For a quantitative comparison for pose editing, the various frameworks were either fine-tuned on the Stable Diffusion under the T2I adapter, or the official models were used where available, or else official models were trained on the DeepFashion dataset.
Of these results, the authors state:
‘In the results on DeepFashion, although NTED performs the best, our method also outperforms the methods not trained on the DeepFashion dataset.
‘Furthermore, our method shows the best average scores across all datasets. These findings suggest that our method works across multiple datasets.’
Below are results for the qualitative tests (please see source paper for better resolution).
Regarding these results, the paper notes that warping-based methods LWG, PGHA and DINAR evoke distorted and stretched textures in the ‘unknown’ or invisible regions from the reference images. They also note that these approaches tend to weld the hand texture into the torso area.
Though the image-to-image results for the NTED and PIDM methods are good, they do not adequately preserve clothing textures and facial identity on alternate datasets, the authors observe:
‘The text-to-image approach, T2IA , also suffers from this problem and even generates different backgrounds from the reference images. Our method, on the other hand, consistently produces satisfactory results on all of the datasets.
‘Our method successfully achieves a wide range of pose editing for a variety of person images, which is difficult to achieve with the existing methods.’
In the case of testing criteria for body-shaping, the pursuit is so new that there are no reference datasets currently available. Therefore the researchers adopted the qualitative testing method devised for the 2022 paper Structure-Aware Flow Generation for Human Body Reshaping.

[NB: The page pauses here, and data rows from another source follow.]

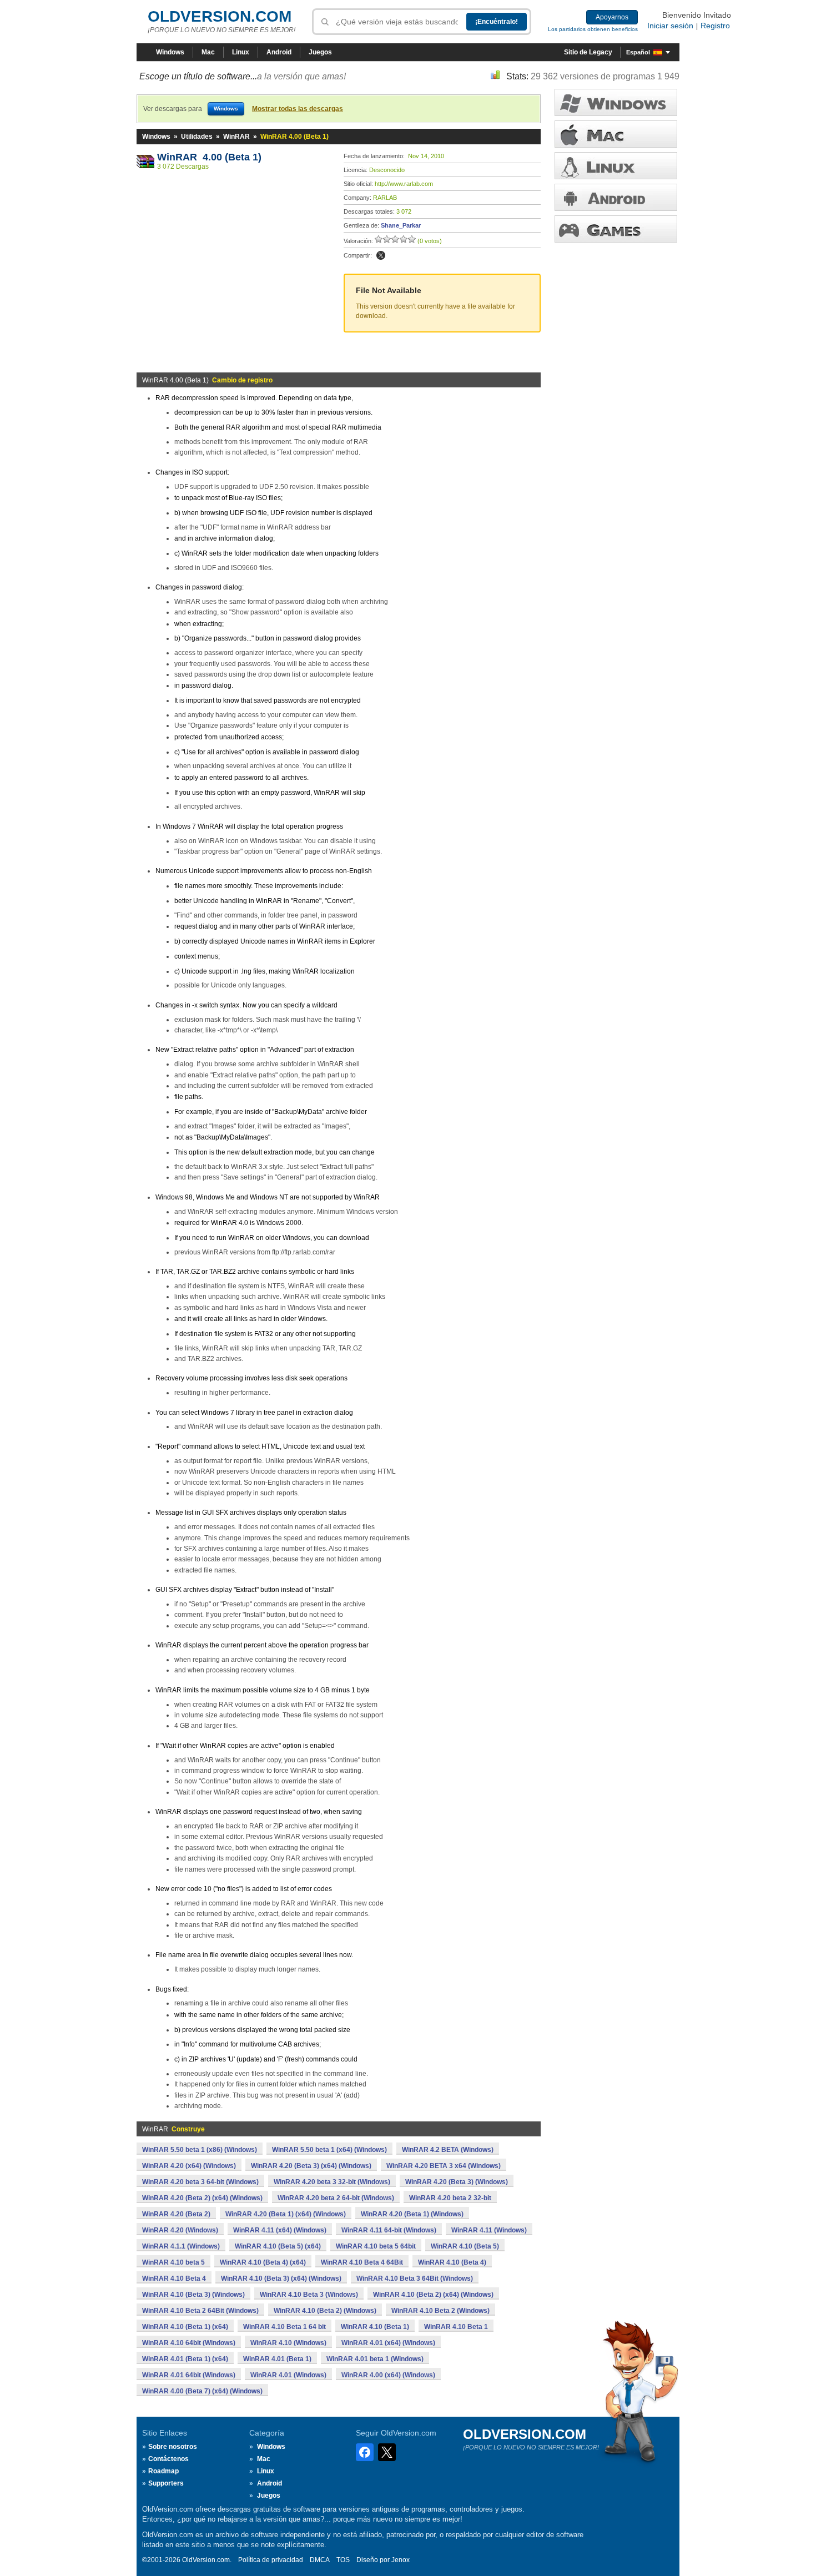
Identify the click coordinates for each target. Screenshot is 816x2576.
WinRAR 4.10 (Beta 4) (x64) (263, 2262)
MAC (616, 134)
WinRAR (236, 136)
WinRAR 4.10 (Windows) (288, 2343)
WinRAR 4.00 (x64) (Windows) (388, 2375)
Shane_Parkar (401, 225)
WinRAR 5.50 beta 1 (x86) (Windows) (199, 2150)
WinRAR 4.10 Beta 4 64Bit (362, 2262)
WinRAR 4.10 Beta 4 (174, 2278)
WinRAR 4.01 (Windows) (288, 2375)
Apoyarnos (612, 17)
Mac (208, 52)
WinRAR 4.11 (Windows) (489, 2230)
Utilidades (197, 136)
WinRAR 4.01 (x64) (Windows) (388, 2343)
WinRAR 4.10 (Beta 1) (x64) (185, 2327)
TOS (343, 2560)
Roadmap (163, 2471)
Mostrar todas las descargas (297, 109)
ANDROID (616, 197)
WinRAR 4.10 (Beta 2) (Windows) (325, 2311)
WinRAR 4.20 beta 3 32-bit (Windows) (332, 2182)
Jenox (400, 2560)
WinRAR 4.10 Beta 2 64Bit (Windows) (200, 2311)
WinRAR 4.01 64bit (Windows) (188, 2375)
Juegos (320, 52)
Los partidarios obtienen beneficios (593, 29)
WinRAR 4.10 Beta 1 (456, 2327)
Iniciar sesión (670, 25)
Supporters (166, 2483)
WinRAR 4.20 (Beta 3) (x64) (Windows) (311, 2166)
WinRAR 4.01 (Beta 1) (277, 2359)
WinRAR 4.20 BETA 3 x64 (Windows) (443, 2166)
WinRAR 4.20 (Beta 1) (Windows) (412, 2214)
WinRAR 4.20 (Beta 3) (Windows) (456, 2182)
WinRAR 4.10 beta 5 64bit (376, 2246)
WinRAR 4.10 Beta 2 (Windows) (440, 2311)
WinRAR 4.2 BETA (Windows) (447, 2150)
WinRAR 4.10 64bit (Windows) (188, 2343)
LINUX (616, 165)
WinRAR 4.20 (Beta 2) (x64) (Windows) (202, 2198)
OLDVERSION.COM (219, 16)
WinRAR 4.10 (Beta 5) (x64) (278, 2246)
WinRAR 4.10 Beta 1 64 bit (284, 2327)
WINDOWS (616, 102)
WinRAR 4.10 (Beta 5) (465, 2246)
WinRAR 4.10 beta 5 (173, 2262)
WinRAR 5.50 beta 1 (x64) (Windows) (329, 2150)
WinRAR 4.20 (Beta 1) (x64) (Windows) (285, 2214)
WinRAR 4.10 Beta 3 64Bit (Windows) (414, 2278)
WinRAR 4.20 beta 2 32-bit (450, 2198)
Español (638, 52)
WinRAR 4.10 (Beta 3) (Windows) (193, 2294)
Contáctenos (168, 2459)
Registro (715, 25)
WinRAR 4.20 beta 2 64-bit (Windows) (336, 2198)
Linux (240, 52)
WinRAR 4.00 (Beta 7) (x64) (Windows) (202, 2391)
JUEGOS (616, 229)
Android (278, 52)
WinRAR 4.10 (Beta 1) (375, 2327)
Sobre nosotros (172, 2447)
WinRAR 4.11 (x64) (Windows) (279, 2230)
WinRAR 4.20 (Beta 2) (176, 2214)
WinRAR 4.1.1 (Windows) (181, 2246)
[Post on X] (380, 255)
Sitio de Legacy (588, 52)
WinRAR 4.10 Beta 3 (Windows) (309, 2294)
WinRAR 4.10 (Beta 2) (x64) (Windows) (433, 2294)
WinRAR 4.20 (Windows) (180, 2230)
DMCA (320, 2560)
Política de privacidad (270, 2560)
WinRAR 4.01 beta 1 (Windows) (375, 2359)
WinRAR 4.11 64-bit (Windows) (388, 2230)
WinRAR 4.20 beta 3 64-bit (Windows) (200, 2182)
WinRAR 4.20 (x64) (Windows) (189, 2166)
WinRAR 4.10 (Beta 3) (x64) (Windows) (281, 2278)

The prior method uses warping directly, i.e., algorithmic manipulation of the source image, without a 3D interstitial method, and therefore, for fairness, the researchers of the new paper estimated a like-for-like warping strength for their SMPL-X-based approach.
Qualitative results against this prior framework are depicted below:
The authors comment:
‘In the results of the existing method, increasing body size often causes significant distortion in the torso regions. In contrast, our method can create plausible images.

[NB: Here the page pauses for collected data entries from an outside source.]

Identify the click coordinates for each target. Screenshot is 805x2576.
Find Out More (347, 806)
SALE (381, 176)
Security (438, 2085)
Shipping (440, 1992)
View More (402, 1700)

‘In addition, our method can handle changes in the facial appearance that occur with changes in body weight.’
It’s unusual that a potentially broadly-applicable human synthesis method should be driven by such a specific industry as fashion; but the extraordinary level of funding that the clothing sector can provide for further innovations in body-editing may eventually benefit the VFX sector as well.
Straightforward warping has been available for decades, at gradually improving quality levels, in prosumer packages such as After Effects, and in professional visual effects and post-processing applications and frameworks. In such a case, a region of a moving image is mapped and ‘pinned’, so that as the actor changes pose, the warp is applied continuously. This method can also be used to ‘stick’ non-existent textures (such as tattoos and wounds) to faces and bodies, among many other applications, often without the use of CGI meshes.
Though these older techniques are increasingly 3D-aware, none are able to resolve ‘unseen’ areas of the original capture in the way that generative systems such as Stable Diffusion potentially can.
For the fashion industry, the possible ultimate objective is that a user be able to upload one image or more, and then be able to see visualizations of themselves (at their correct body weight and height) moving around and demonstrating potential clothes purchases. Ideally, fashion houses would only need to upload the new season’s fashions to update the system.
The current state-of-the-art is some fair way off this objective, though more limited systems are beginning to emerge. But here, as in the general trend in neural human synthesis, it seems that interstitial CGI systems such as SMPL-X and FLAME are going to prove indispensable in the very near future.
* My conversion of the authors’ inline citations to hyperlinks.